Recorded data
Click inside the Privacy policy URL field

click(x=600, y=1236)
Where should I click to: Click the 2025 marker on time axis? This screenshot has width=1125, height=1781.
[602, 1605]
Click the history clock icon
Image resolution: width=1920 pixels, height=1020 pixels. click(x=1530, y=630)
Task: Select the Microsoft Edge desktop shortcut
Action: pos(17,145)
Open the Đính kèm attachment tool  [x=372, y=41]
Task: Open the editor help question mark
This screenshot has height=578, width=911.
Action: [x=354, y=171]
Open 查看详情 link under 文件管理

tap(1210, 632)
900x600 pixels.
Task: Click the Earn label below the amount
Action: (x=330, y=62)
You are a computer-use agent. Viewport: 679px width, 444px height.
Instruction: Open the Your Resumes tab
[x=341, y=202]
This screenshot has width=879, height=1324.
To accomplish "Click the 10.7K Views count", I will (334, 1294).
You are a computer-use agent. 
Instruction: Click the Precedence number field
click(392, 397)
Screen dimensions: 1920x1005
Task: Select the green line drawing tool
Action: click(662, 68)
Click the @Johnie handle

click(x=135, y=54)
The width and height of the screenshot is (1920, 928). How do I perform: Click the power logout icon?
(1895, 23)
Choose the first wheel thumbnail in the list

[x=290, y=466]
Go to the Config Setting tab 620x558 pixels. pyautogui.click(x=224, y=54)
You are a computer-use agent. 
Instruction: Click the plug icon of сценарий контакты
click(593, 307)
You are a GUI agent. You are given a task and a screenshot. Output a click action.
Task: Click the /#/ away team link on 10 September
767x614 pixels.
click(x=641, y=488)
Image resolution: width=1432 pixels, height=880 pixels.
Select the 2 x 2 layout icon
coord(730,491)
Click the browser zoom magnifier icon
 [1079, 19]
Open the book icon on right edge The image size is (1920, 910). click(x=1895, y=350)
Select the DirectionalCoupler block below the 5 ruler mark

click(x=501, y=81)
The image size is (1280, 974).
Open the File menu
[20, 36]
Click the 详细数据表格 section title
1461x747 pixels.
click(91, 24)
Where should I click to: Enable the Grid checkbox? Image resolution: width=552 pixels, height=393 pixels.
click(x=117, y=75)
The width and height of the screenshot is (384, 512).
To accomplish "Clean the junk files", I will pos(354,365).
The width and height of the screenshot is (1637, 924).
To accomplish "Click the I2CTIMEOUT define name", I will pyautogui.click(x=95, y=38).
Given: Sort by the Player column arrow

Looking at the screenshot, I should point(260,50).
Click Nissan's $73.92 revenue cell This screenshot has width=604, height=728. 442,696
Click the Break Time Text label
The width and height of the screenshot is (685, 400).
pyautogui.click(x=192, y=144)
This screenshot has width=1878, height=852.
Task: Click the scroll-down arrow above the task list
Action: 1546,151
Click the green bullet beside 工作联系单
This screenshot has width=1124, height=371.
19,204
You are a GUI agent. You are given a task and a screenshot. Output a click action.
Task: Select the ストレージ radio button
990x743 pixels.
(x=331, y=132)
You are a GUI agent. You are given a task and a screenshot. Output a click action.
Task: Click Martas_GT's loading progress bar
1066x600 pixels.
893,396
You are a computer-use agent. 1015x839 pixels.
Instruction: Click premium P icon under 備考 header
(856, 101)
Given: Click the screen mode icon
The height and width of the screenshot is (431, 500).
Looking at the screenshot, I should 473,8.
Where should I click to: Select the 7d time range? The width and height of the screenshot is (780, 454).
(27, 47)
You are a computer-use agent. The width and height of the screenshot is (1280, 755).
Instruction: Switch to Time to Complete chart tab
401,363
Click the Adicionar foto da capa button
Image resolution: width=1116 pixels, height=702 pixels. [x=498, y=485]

Try it
Within the listing above, give again exactly every line from the line with "Image resolution: width=1432" through the line with "You are a computer-use agent. 1015x839", both included, and no other line.

Response
Image resolution: width=1432 pixels, height=880 pixels.
Select the 2 x 2 layout icon
coord(730,491)
Click the browser zoom magnifier icon
 [1079, 19]
Open the book icon on right edge The image size is (1920, 910). click(x=1895, y=350)
Select the DirectionalCoupler block below the 5 ruler mark

click(x=501, y=81)
The image size is (1280, 974).
Open the File menu
[20, 36]
Click the 详细数据表格 section title
1461x747 pixels.
click(91, 24)
Where should I click to: Enable the Grid checkbox? Image resolution: width=552 pixels, height=393 pixels.
click(x=117, y=75)
The width and height of the screenshot is (384, 512).
To accomplish "Clean the junk files", I will pos(354,365).
The width and height of the screenshot is (1637, 924).
To accomplish "Click the I2CTIMEOUT define name", I will pyautogui.click(x=95, y=38).
Given: Sort by the Player column arrow

Looking at the screenshot, I should point(260,50).
Click Nissan's $73.92 revenue cell This screenshot has width=604, height=728. 442,696
Click the Break Time Text label
The width and height of the screenshot is (685, 400).
pyautogui.click(x=192, y=144)
This screenshot has width=1878, height=852.
Task: Click the scroll-down arrow above the task list
Action: 1546,151
Click the green bullet beside 工作联系单
This screenshot has width=1124, height=371.
19,204
You are a GUI agent. You are given a task and a screenshot. Output a click action.
Task: Select the ストレージ radio button
990x743 pixels.
(x=331, y=132)
You are a GUI agent. You are given a task and a screenshot. Output a click action.
Task: Click Martas_GT's loading progress bar
1066x600 pixels.
893,396
You are a computer-use agent. 1015x839 pixels.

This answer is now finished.